If truth is to be told, the long-hailed Chinese borrower and builder, Evergrande, which has over $305 billion worth of properties outstanding, mostly to retail clients, aside from another bond repayment due on next Wednesday, turned to an epitome of cenotaph that had reportedly offering discounted properties in exchange of bond repayments, suggesting a critical glitch in Evergrande’s wealth management system which had already begun to sent shockwaves into global equity markets.
Meanwhile, in a letter to Evergrande investors seen by a press agency reporter, Shenzhen Financial Regulatory Bureau had said, “Relevant departments of the Shenzhen government have gathered public opinions about Evergrande Wealth and are launching a thorough investigation into related issues of the company”.
China’s Central pledges to safeguard housing market consumers
On top of that, without mentioning Evergrande, the People’s Bank of China had said in a statement published on its website on Monday that the PBOC would protect consumers exposed to housing market while yielding a more flexible, targeted and precise monetary policy.

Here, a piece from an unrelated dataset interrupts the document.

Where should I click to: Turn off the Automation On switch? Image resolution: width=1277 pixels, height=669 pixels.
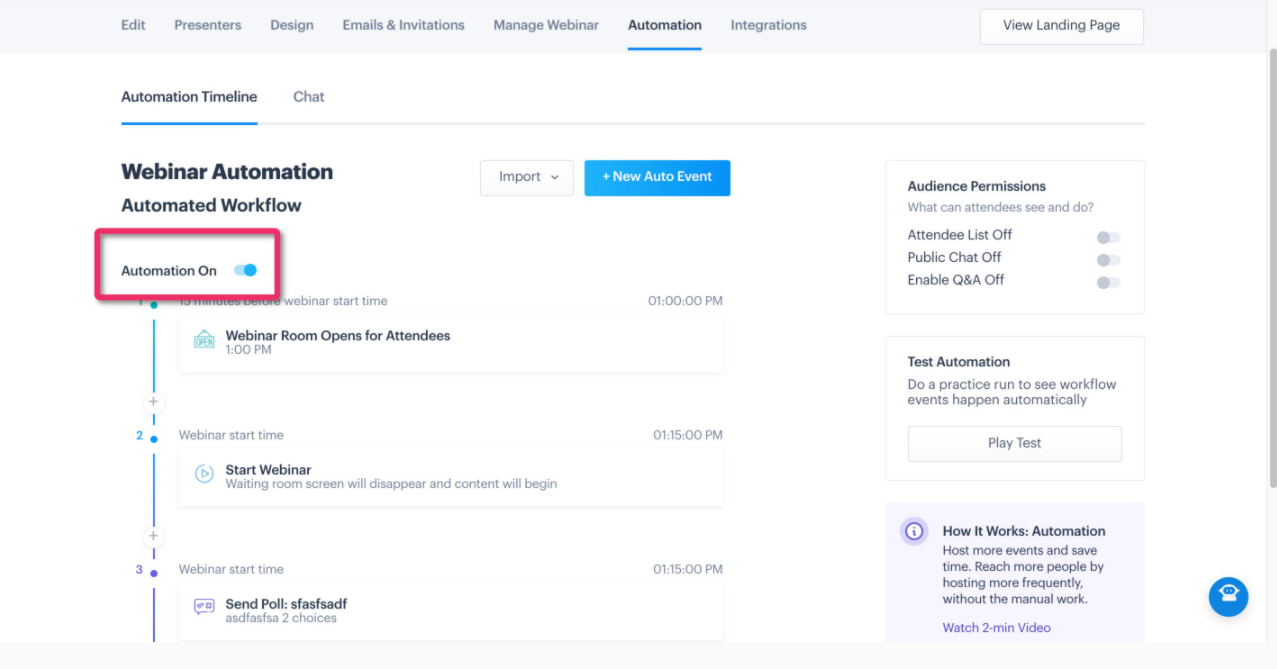pos(245,270)
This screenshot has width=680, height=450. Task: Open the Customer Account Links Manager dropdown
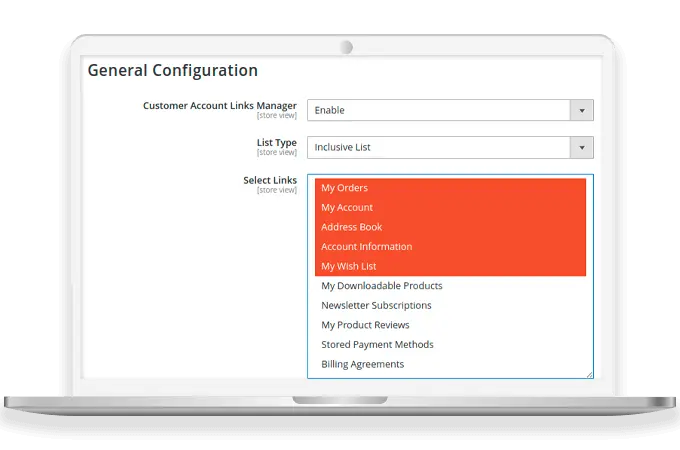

In tandem, expressing a cautious optimism over PBOC’s latest remark to protect the interests of housing market investors, an executive at T. Row Price’s Asia credit bond strategy unit, Sheldon Chan said followed by the Central Bank statement, “We expect that any impact to the banking system will be manageable and that the government will instead focus on the social fallout of unfinished housing units”.